Si Diógenes no hubiera muerto
Hace 24 siglos un hombre se negó a definirse por su origen, o como parte de una religión, tampoco por su estirpe o clase social a la que pertenecía, sino que respondió diciendo que era cuidado del mundo. La anécdota atribuida a Diógenes ha dado pie a muchas interpretaciones, que se pueden resumir en que la humanidad que compartimos es una razón moral de la política y el derecho, y que importa mucho más que en las marcas de origen local, el estatus, la clase, el género que nos dividen.
Es una de las semillas a partir de la cual germinó la idea de una comunidad global a cual se han referido Kant, Rousseau y muchos otros pensadores que consideran que hay un atributo que nos iguala como parte de ella. La dignidad de la persona expresada en derechos es ese atributo igualador, que evolucionó bajo el cristianismo y la modernidad y que en el siglo XX la humanidad luego de los horrores de la guerra intentó hacerlo valer mediante instrumentos políticos y jurídicos expresados en el concepto de los derechos humanos. Esa es la idea fuerza que está detrás de las Naciones Unidas, de la democracia liberal participativa y de las instituciones internacionales de justicia.

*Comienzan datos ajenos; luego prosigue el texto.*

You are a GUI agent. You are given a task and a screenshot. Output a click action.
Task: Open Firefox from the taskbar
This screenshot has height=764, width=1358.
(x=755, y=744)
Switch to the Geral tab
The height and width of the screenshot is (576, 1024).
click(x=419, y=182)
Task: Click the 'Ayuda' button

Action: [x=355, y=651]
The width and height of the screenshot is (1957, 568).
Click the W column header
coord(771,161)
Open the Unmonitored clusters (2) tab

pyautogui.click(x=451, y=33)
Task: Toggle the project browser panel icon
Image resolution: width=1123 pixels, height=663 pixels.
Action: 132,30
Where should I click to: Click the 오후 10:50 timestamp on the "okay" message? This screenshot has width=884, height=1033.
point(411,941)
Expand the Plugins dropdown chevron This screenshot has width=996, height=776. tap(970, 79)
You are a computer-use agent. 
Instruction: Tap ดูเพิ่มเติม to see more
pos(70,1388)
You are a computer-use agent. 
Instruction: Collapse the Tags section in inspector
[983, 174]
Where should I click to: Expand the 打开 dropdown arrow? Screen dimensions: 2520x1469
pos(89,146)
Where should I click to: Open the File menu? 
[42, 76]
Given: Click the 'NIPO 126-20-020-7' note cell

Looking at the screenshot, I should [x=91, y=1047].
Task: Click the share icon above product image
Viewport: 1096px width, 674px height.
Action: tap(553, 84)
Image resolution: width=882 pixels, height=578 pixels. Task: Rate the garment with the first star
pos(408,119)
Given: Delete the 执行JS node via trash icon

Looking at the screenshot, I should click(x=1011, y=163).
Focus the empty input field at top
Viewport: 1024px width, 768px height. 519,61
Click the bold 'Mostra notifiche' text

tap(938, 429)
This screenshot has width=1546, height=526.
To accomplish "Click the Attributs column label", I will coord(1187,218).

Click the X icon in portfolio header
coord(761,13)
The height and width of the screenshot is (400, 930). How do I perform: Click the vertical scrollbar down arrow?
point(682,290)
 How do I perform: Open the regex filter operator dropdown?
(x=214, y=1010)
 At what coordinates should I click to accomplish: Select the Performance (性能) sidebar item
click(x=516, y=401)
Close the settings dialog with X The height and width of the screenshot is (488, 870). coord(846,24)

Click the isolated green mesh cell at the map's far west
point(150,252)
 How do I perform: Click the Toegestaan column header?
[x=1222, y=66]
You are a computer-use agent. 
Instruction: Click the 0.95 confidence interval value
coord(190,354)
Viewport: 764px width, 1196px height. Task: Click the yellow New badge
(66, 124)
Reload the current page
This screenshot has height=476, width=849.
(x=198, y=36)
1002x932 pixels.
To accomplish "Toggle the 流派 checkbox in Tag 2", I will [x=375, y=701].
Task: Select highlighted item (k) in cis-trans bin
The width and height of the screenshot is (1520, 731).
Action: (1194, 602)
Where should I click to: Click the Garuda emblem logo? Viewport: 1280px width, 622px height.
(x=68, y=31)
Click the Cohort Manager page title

El ideal igualitario de los griegos, pasado por el tamiz de la tradición judeocristiana ha llegado a nuestros días y se ha convertido en una multiplicidad de normas locales, nacionales e internacionales dirigidas aparentemente a lograr el cometido de asegurar esa dignidad. Sin embargo, en las últimas décadas, el avance sustantivo ha sido escaso. Efectivamente hay más declaraciones, pero menos efectividad, en parte porque se pretende que esa tradición de la dignidad sea jerárquica, es decir que poder sea quien determine el alcance de lo que es y en lo que consiste esa dignidad, cuando lo esencial es precisamente lo contrario: es decir, que el poder tenga como límite infranqueable el respeto a la dignidad humana en cualquier circunstancia.
Viene al caso el tema porque ayer 10 diciembre se conmemoró el día de los Derechos Humanos, por lo que es ocasión para ver el tema con perspectiva:
Desde la Cumbre Mundial de la ONU de 2005, cuando más de 150 naciones adoptaron unánimemente, como principio universal el concepto de “responsabilidad de proteger” a las poblaciones contra el genocidio y otros crímenes atroces masivos, todos los años desde 2006, el informe anual Libertad en el Mundo de Freedom House ha revelado que cada vez más países empeoran, y ahora el mundo vive una guerra atroz e innumerables acciones represivas.
También el Índice de Democracia más reciente de The Economist muestra un declive constante cada año desde 2015. Y el último Índice Mundial del Estado de Derecho del World Justice Project concluye que dos tercios de los países analizados han perdido puntuación en “derechos fundamentales” desde 2015. La emergencia de las autocracias en China, Rusia y muchas naciones de Asia y África ponen de manifiesto que aquel ideal del ciudadano del mundo está aún muy lejano.
El caso de México es singular porque venimos de una transición a la democracia que amplió la vigencia de los derechos y estamos consolidando nuestro sistema de protección, en medio de una explosión de violencia y corrosión en el desempeño de los asuntos públicos. Los avances son sustanciales respecto a mediados del siglo pasado pero marginales en los últimos veinte años. El reto de fortalecer la eficiencia del Estado de derecho es quizá el mayor desafío institucional para México en los años por venir. Hacer de este tema un eje de la discusión pública contribuye a mejorar la conciencia de que el límite de cualquier poder está en el respeto a los derechos fundamentales.
Diógenes se burlaba de la nobleza de nacimiento y de la fama y de todos los otros timbres honoríficos, diciendo que eran adornos externos del vicio, y que sólo hay un gobierno justo, el del universo. Si volviera a la vida se retorcería reclamándonos por lo que hemos hecho en dos mil cuatrocientos años dejando de lado ese orden universal que manda someter al poder para tratarnos a todos como iguales.